Keeping kids busy, entertained and intellectually engaged in the summer can be a challenge for any parent, especially as the summer winds down and many ideas have already been used up.

Fortunately, Fort Wayne’s Science Central and the internet provide several easy science experiments to teach children about various topics while giving them something fun to do in the same time.

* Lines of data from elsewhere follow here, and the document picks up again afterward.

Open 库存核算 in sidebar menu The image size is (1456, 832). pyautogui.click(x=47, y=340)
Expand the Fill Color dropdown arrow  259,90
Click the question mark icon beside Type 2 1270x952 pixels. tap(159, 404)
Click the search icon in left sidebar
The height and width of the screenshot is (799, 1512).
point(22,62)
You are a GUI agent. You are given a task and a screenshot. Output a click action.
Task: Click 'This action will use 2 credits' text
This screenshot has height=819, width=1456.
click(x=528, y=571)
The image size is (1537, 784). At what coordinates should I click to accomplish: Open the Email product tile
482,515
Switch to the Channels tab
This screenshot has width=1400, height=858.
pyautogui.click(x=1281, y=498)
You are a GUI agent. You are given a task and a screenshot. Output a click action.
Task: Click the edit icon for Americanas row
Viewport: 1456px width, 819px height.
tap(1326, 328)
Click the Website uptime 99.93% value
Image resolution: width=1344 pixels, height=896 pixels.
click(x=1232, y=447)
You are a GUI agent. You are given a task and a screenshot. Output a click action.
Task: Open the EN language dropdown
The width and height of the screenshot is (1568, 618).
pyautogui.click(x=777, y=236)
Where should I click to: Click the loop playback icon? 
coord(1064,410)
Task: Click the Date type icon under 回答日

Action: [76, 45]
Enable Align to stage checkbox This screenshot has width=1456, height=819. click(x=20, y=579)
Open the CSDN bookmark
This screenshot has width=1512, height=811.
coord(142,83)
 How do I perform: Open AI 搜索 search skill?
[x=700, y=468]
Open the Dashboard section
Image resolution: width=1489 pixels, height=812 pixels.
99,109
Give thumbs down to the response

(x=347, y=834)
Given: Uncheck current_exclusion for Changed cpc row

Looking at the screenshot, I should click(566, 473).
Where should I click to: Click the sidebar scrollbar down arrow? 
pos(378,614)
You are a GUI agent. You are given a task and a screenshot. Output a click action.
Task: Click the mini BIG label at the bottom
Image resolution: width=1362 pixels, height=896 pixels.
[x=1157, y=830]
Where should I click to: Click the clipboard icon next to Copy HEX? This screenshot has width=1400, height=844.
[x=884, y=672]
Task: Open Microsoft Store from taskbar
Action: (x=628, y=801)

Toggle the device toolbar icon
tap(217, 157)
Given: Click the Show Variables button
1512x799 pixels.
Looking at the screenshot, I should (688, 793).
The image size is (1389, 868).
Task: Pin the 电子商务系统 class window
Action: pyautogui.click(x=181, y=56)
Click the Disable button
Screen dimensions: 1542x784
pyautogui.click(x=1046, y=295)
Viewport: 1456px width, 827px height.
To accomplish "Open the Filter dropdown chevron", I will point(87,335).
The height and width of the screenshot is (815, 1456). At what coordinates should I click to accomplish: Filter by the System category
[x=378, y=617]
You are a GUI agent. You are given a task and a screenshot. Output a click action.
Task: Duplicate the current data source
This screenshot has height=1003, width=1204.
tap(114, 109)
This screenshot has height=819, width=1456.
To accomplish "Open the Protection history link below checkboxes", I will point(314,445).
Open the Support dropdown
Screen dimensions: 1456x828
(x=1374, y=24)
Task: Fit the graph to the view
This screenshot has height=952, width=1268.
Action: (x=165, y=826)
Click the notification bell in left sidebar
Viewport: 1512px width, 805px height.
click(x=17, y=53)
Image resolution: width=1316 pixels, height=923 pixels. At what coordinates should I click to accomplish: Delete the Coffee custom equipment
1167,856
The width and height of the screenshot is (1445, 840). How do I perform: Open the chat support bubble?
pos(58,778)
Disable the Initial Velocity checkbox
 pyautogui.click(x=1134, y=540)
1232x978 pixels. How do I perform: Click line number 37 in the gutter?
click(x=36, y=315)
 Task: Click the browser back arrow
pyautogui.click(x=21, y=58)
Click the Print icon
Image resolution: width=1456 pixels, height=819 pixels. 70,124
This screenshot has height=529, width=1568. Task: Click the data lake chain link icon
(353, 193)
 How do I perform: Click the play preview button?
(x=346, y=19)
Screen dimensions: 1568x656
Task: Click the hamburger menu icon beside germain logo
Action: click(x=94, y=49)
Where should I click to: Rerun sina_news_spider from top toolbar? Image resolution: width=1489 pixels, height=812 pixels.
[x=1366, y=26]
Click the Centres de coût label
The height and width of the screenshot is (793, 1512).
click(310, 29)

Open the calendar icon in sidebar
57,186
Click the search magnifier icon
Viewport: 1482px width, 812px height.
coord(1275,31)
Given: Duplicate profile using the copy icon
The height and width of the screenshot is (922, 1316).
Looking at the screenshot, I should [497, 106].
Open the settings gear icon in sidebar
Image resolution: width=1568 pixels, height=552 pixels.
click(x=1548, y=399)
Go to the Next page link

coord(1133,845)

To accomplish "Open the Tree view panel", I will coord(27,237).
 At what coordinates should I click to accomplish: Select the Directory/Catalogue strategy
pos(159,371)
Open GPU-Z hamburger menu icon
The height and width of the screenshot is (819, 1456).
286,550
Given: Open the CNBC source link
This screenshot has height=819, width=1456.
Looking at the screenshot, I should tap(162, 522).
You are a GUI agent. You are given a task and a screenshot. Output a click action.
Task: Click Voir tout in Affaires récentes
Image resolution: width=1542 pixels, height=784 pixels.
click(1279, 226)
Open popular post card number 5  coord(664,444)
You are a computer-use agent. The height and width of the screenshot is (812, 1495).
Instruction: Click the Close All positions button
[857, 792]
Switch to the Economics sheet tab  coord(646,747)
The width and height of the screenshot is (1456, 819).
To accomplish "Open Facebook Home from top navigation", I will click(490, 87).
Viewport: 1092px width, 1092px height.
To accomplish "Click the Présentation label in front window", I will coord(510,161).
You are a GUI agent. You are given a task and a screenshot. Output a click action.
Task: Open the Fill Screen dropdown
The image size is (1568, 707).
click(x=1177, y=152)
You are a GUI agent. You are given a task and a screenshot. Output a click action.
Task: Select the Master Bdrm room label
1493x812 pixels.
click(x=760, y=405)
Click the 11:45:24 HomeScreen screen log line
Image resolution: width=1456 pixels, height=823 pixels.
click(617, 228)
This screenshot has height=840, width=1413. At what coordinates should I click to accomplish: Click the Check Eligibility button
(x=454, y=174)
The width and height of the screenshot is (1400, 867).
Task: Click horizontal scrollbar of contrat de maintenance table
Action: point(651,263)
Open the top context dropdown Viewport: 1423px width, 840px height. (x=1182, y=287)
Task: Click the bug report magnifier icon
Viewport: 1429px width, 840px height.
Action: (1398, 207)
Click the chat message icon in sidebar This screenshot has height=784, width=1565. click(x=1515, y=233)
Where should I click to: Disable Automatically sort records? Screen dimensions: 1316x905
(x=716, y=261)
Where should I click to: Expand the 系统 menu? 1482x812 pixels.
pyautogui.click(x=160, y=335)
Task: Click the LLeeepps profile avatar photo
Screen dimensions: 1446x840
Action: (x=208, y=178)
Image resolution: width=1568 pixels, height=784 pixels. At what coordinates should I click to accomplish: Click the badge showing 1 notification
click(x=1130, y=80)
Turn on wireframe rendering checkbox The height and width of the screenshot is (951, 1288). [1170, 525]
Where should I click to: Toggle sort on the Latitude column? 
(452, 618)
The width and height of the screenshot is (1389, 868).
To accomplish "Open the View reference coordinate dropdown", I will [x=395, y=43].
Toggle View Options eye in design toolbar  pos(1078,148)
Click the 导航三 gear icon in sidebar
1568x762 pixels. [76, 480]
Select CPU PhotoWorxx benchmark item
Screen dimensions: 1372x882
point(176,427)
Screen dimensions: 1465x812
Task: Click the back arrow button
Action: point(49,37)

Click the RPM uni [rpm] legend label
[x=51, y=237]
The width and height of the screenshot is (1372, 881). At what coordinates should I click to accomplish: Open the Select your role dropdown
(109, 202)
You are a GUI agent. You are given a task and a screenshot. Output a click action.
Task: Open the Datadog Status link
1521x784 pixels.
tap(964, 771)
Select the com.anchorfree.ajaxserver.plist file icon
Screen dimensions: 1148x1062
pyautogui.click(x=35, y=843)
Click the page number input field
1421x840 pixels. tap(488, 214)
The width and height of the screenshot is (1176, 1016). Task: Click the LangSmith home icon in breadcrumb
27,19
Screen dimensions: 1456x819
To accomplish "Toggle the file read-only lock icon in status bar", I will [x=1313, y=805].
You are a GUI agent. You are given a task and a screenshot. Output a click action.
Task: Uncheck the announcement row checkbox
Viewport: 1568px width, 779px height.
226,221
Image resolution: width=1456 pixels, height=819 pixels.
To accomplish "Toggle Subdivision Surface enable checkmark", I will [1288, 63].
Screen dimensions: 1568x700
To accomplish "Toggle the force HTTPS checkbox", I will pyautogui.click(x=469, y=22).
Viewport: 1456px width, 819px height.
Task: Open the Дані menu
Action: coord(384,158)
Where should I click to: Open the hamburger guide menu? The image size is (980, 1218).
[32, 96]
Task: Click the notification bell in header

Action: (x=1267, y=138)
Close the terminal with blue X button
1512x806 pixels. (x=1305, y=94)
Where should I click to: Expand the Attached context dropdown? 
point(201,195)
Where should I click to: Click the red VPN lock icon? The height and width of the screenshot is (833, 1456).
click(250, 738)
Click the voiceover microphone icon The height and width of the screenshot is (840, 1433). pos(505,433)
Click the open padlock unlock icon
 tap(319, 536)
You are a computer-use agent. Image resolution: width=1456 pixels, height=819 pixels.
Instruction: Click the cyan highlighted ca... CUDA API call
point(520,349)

For more summer science experiments for kids, visit //lemonlimeadventures.com/must-try-summer-science-activities-for-kids/ or do an internet search for easy science experiments for kids.

Fizzing Ice Cubes
Experiment idea from LemonLimeAdventures.com

Items needed:
• Baking soda
• Water
• Ice cube tray
• Vinegar

Instructions:
Mix baking soda, water and food coloring together. Freeze.
Pour vinegar into a container and drop baking soda ice cubes into the vinegar or pour vinegar over ice cubes.

How does it work?
The fizzing and bubbles come from carbon dioxide, which is created by the acidic vinegar and basic baking soda combining.


Rainbow Bubble Snakes
Experiment from HousingAForest.com via LemonLimeAdventures.com

Items needed:
• Empty water bottle
• Duct tape
• Single sock
• Dish soap
• Food coloring

Instructions:
Cut off the bottom of the water bottle.
Slide the sock over the bottom of the bottle. Use duct tape to secure the sock on the bottle.
Pour dish soap into a shallow container with a little bit of water and gently mix.
Dip the sock-covered end of the bottle into the solution and gently blow (do not inhale).
Food coloring can be added into either the sock or the dishwashing solution.

How does it work?
Bubbles form because of surface tension of water — hydrogen atoms in one water molecule are attracted to the oxygen atoms in another. In bubbles, these enclose a burst of air.
When you use a bubble snake, you create hundreds of tiny bubbles.


The Leak-proof Bag
Experiment from Science Central

Items needed:
• Sharpened pencils (the sharper the better)
• Zipper-lock plastic bags
• Water
• Paper towels

Instructions:
Fill the zipper-lock bag between half and ¾ full with water.
Hold the pencil in one hand and the top of the bag in the other hand. Slowly but firmly, push one of the sharpened pencils through one side of the bag. Push the pencil through the other side of the bag. Do not push the pencil all the way through either side of the bag — as soon as the eraser gets past the bag water will spill out of the bag.
Repeat with other sharpened pencils.
Once you’re finished, hold the bag over a sink and remove the pencils. The water will come pouring out of the holes.

How does it work?
Plastic bags are made of polymers, long chains of individual molecules. When you puncture the bags with a sharp pencil, you separate the polymer chains without breaking them. The long chains of molecules then squeeze in tight around the surface of the pencil, preventing a leak.


Thaumatropes
Experiment from Science Central

Items needed:
• Thaumatrope pattern printed on cardstock
• Scissors
• Tape
• Unsharpened pencil

Instructions:
Cut out thaumtrope pattern.
Tape the right edge of one piece to the right edge of the other.
Put the pencil in between the two pictures and tape the other two edges together so they sandwich the pencil.
Add tape to the tops and bottoms of the pictures to fasten them to the pencil with the thaumatrope near the top of the pencil.
Hold the pencil between your hands and spin it very quickly back and forth. You should see the pictures combine.

How does it work?
Thaumatropes work due to the persistence of vision. Our eyes and brain keep an impression of an image for a fraction of a second. Because the image is changing so rapidly, our eyes and brain combine it into one image.


Magic Colored Milk
Experiment from Science Central

Items needed:
• Petri or shallow dish
• Milk
• Food coloring in three different colors
• Dishwashing detergent
• Eyedropper

Instructions:
Pour enough milk into a petri dish to cover the bottom.
Drop one drop of each food coloring onto the milk in three different locations.
Use the eyedropper to squirt a small amount of dishwashing detergent into the milk.
Don’t stir the milk; it isn’t necessary. The colors will swirl on their own as soon as the detergent contacts the liquid.

How does it work?
Milk consists of a lot of different molecules: fats, proteins, sugars, vitamins and minerals. When you introduce detergent to the milk, several things happen at once:
The detergent lowers the surface tension of the liquid so that the food coloring is free to flow throughout the milk.
The detergent reacts with the protein in the milk, altering the shape of those molecules and setting them in motion.
The reaction between the detergent and the fat forms micelles. As the micelles form, the pigments in the food coloring get pushed around. Eventually equilibrium is reached, but the swirling of the colors continues for quite a while before stopping.